◆ **YOUR GOAL**: All of the data below should be printed again word for word, pictures excluded.

[Saved data entries]
-=-=-=-=-

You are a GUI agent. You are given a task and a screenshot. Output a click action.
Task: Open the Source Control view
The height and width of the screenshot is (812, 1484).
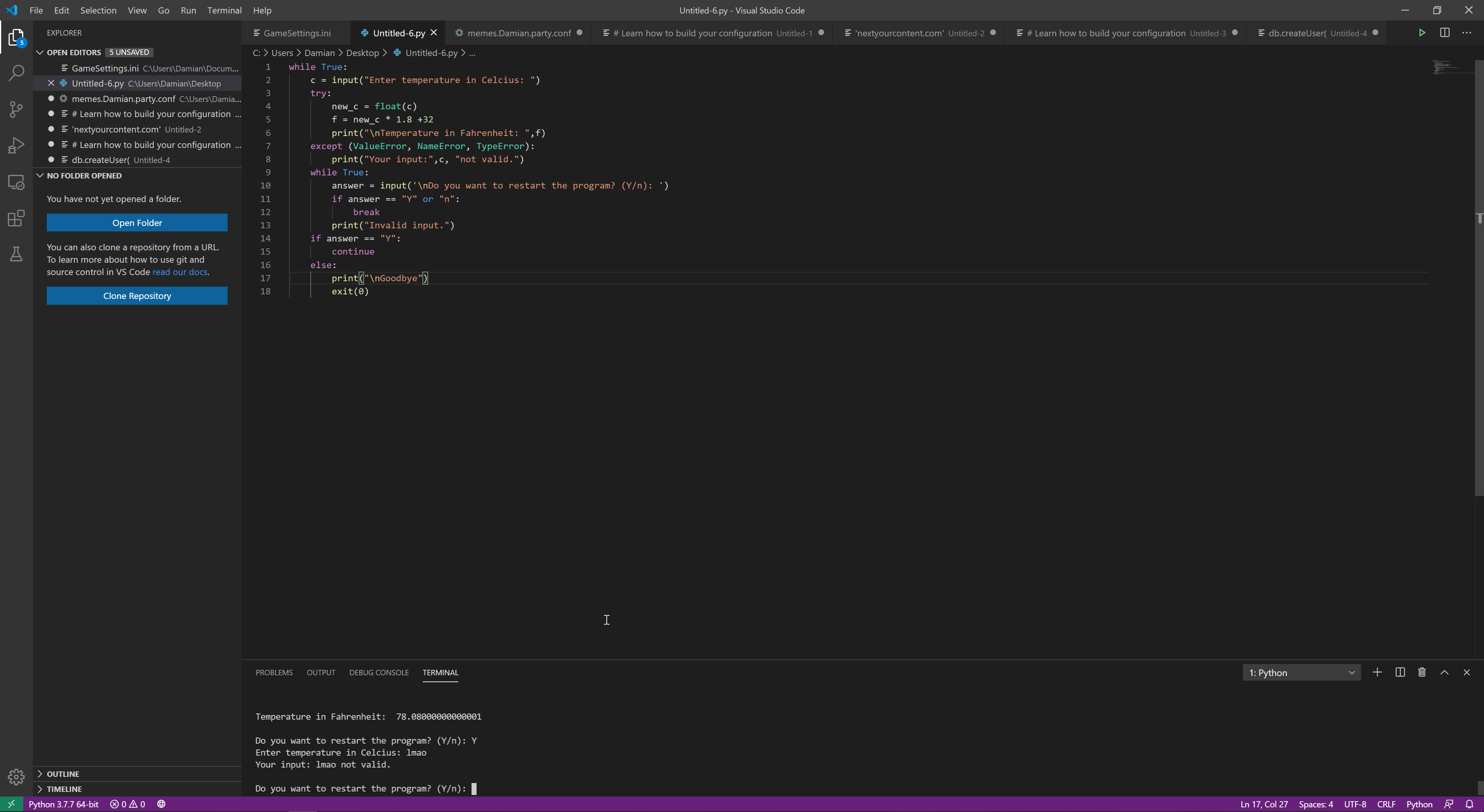click(16, 109)
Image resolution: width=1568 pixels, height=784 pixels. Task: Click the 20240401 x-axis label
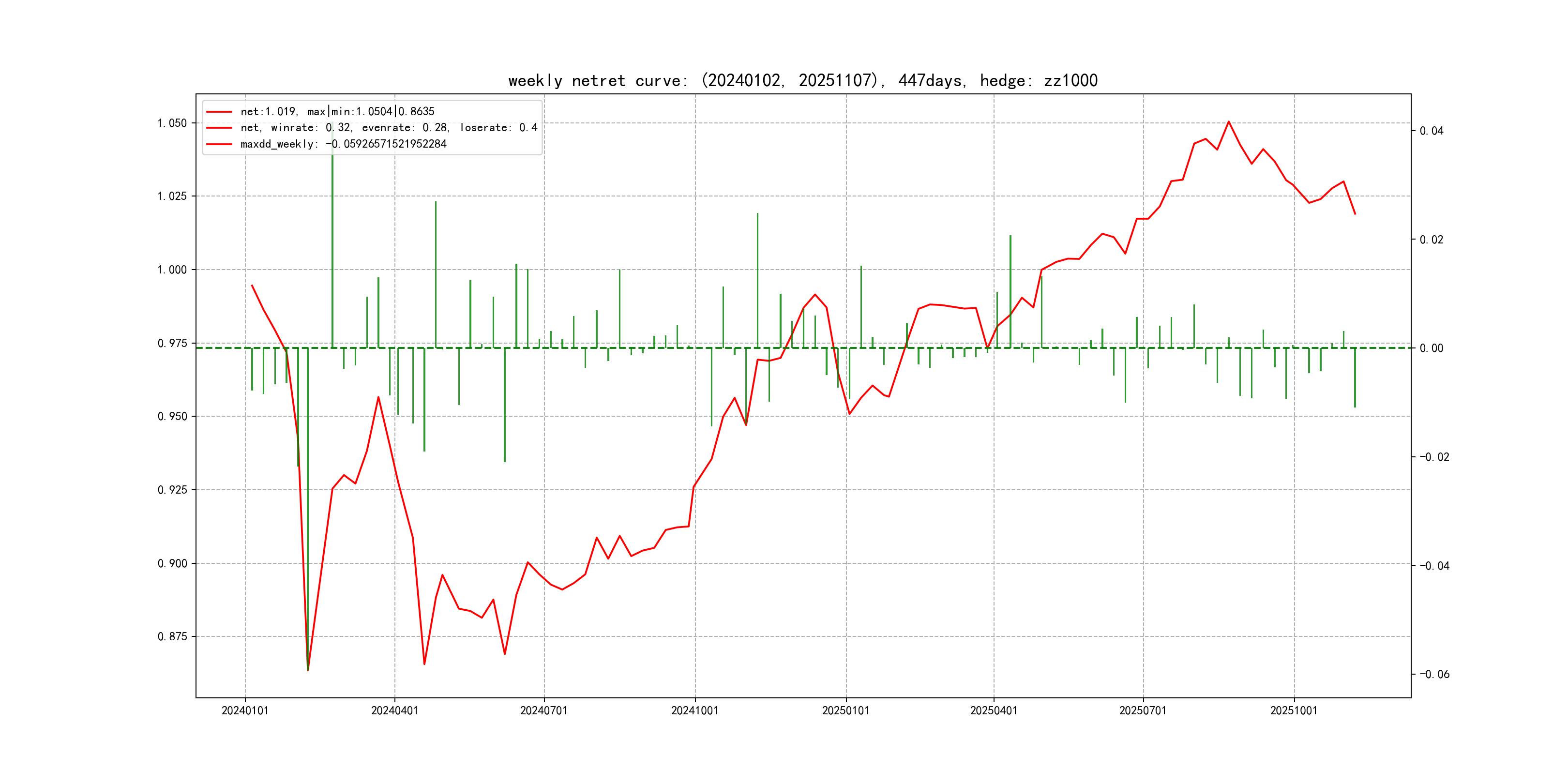point(394,710)
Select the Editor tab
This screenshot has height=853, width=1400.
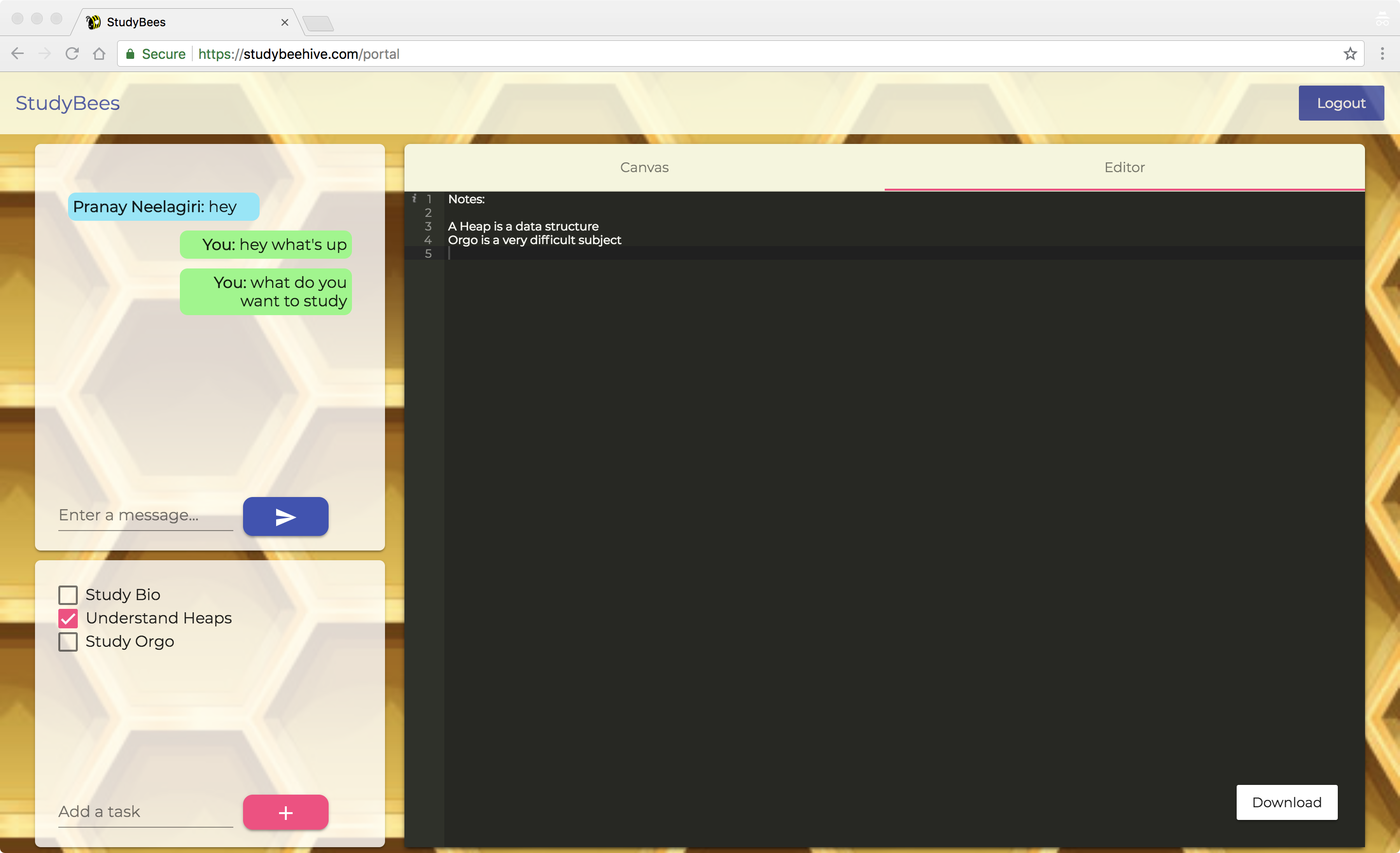click(x=1124, y=167)
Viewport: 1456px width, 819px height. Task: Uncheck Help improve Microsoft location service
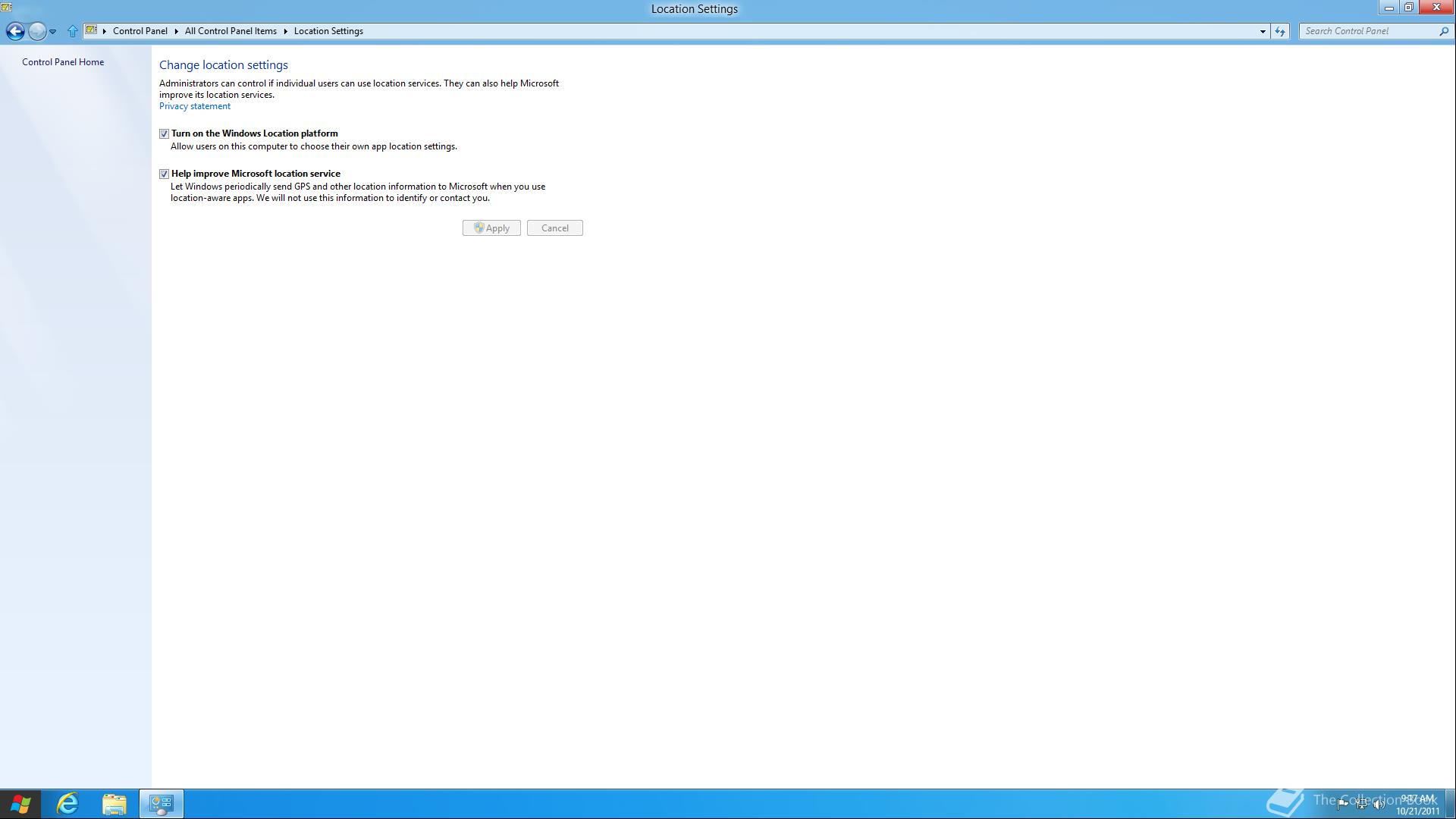click(164, 174)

-=-=-=-=-

◆ **EXERCISE OUTPUT**:
You are a GUI agent. You are given a task and a screenshot. Output a click action.
Task: Open the Source Control view
The height and width of the screenshot is (812, 1484).
click(16, 109)
Image resolution: width=1568 pixels, height=784 pixels. Task: Click the 20240401 x-axis label
point(394,710)
Select the Editor tab
This screenshot has height=853, width=1400.
click(x=1124, y=167)
Viewport: 1456px width, 819px height. Task: Uncheck Help improve Microsoft location service
click(164, 174)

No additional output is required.